ArcelorMittal has Rs 4,800-cr offer for Essar Power's project at Mahan: PFC

This would be the second time ArcelorMittal and the Essar group will find themselves competing for the latter's asset

(L to R) Rajeev Sharma, CMD, Power Finance Corporation, and Arun Kumar Verma, Joint Secretary, Ministry of Power
(L to R) Rajeev Sharma, CMD, Power Finance Corporation, and Arun Kumar Verma, Joint Secretary, Ministry of Power, at the financial results Press Conference in Mumbai | Photo: Kamlesh Pednekar
Amritha Pillay Mumbai
Last Updated : Feb 19 2019 | 2:34 AM IST
Global steel giant ArcelorMittal has made an offer of Rs 4,800 crore for Essar Power’s 1,200 Mw project at Mahan in Madhya Pradesh, according to Power Finance Corporation (PFC).

Government-owned PFC is one of the lenders to the project, part of its portfolio of stressed assets. It is seeking a one-time settlement.

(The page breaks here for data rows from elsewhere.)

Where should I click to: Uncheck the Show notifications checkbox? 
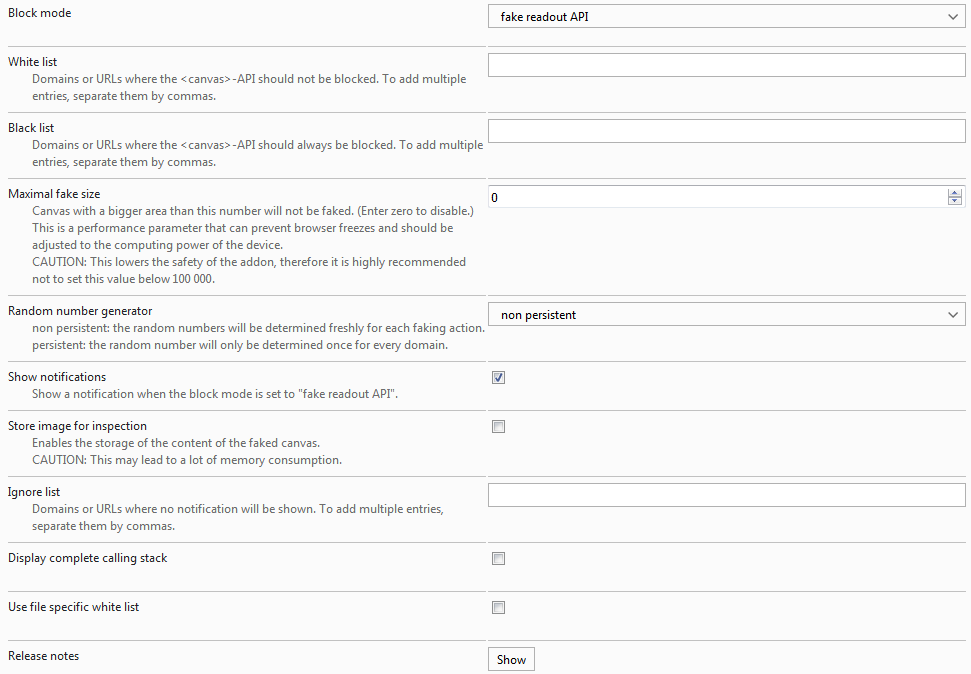(x=499, y=377)
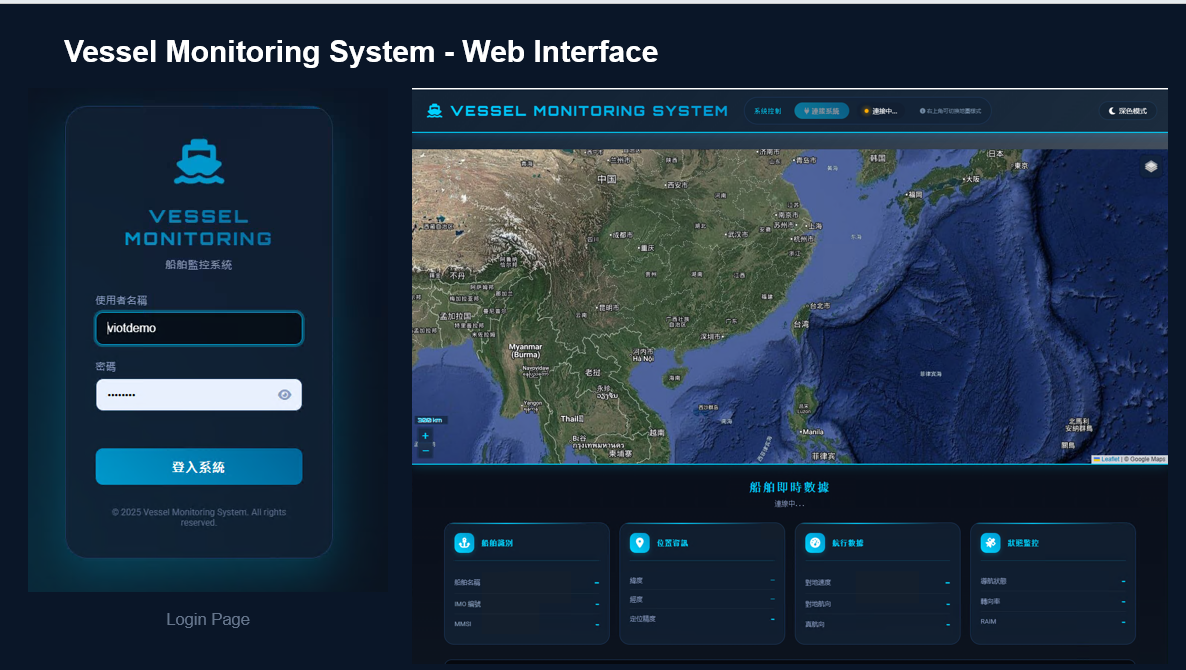Click the info icon beside 右上角可切換地圖樣式
Screen dimensions: 1186x670
(923, 110)
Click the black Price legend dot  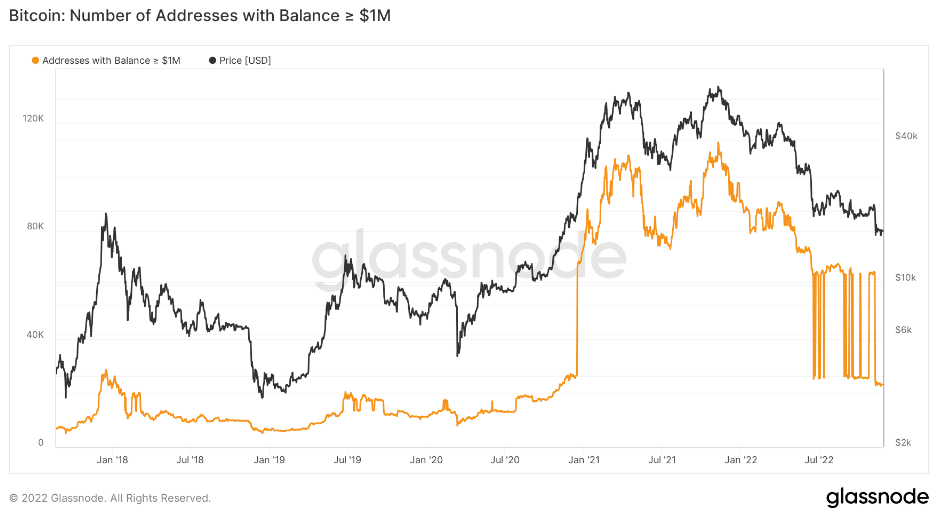[213, 61]
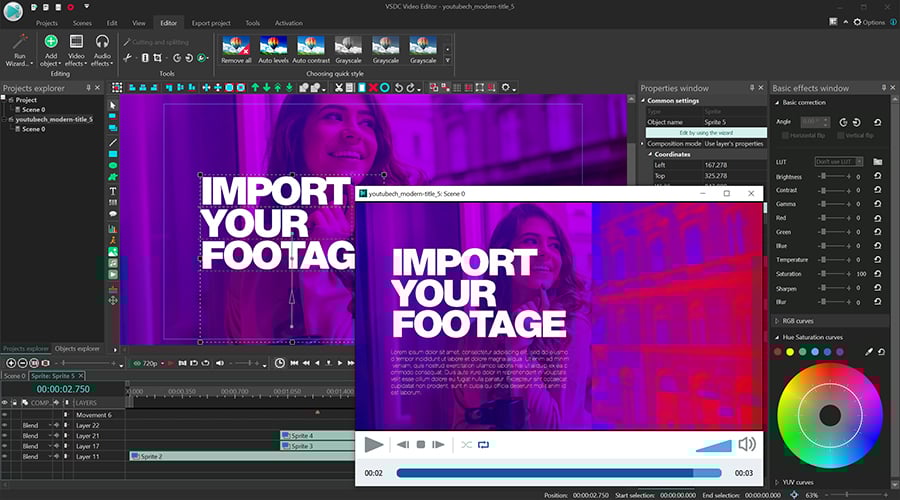900x500 pixels.
Task: Reset the Brightness value icon
Action: point(877,176)
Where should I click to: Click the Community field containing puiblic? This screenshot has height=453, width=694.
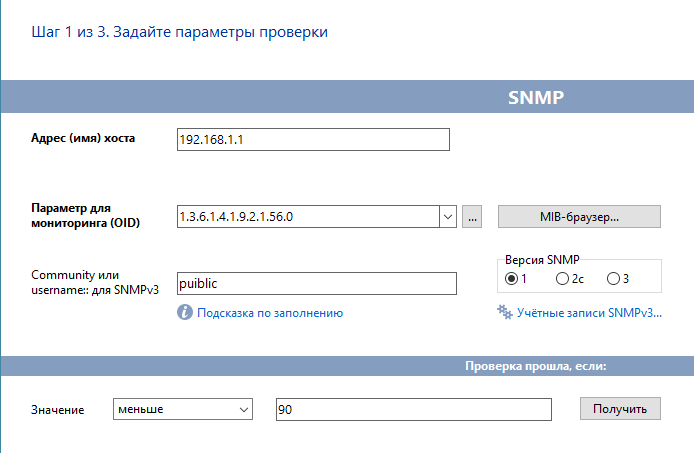click(317, 283)

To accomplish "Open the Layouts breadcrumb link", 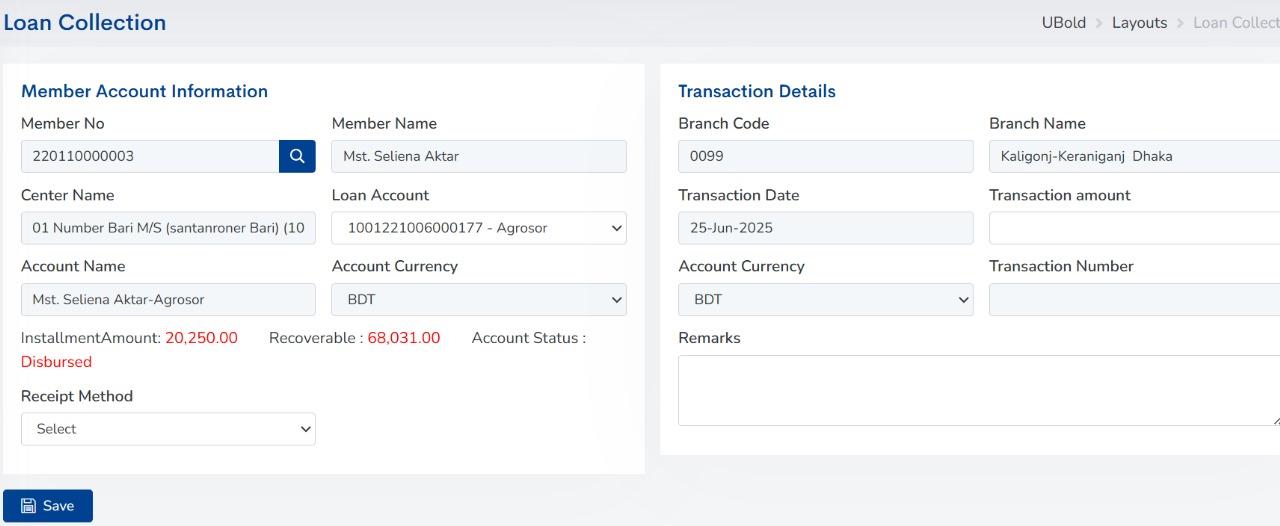I will click(x=1140, y=22).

The Arcelor offer, it says, is higher than Essar Power’s settlement offer of Rs 3,500 crore.

“The lenders will meet to consider the ArcelorMittal offer, which works out to Rs 4 crore a Mw,” said Rajeev Sharma, chairman and managing director of PFC.

The officials concerned at both Essar Power and ArcelorMittal declined to comment on queries from this publication.

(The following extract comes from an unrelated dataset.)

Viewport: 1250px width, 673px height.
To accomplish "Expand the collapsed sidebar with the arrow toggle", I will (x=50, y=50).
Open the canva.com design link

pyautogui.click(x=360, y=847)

This would be the second time ArcelorMittal and the Essar group will find themselves competing for the latter’s asset. Arcelor had earlier bid for Essar Steel. PFC hopes to resolve around 30 per cent of its stressed asset portfolios outside National Company Law Tribunal (NCLT) proceedings. 


Sharma said there were six to seven projects in this regard and these would be resolved, within the 52 per cent (stressed) loan provisioning already done by the company. It will look for buyer interest from both private power producers and state-run utilities for such stressed assets. 

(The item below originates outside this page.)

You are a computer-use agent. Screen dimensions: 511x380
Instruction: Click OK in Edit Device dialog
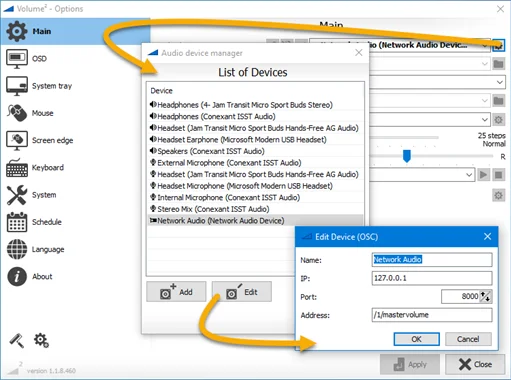[x=416, y=339]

“Adani, Sterlite, ArcelorMittal, and some state power utilities are interested, such as Maharashtra's GENCO, Haryana and Gujarat utilities, to buy the stressed assets,” Sharma said, when asked if there were enough buyers for these.


Attempts by NTPC, the country’s largest power producer, to buy financially distressed private power assets had hit a hurdle for various reasons. Industry sources said the basic reason was reluctance by a state entity to invest in a private power project. Sharma, however, is confident that this will not be a concern. “NHPC got one Lanco Hydro power project from NCLT,” he said.

For GVK Power and Infrastructure’s Ratle hydro power project in Jammu & Kashmir, PFC is now seeing better servicing of the loan. 

“The borrower has been servicing regularly for the last 11n months and this asset will be upgraded from non-performing to standard in the next quarter, and a reversal of Rs 600 crore of provisioning in this connection will be made,” Sharma said.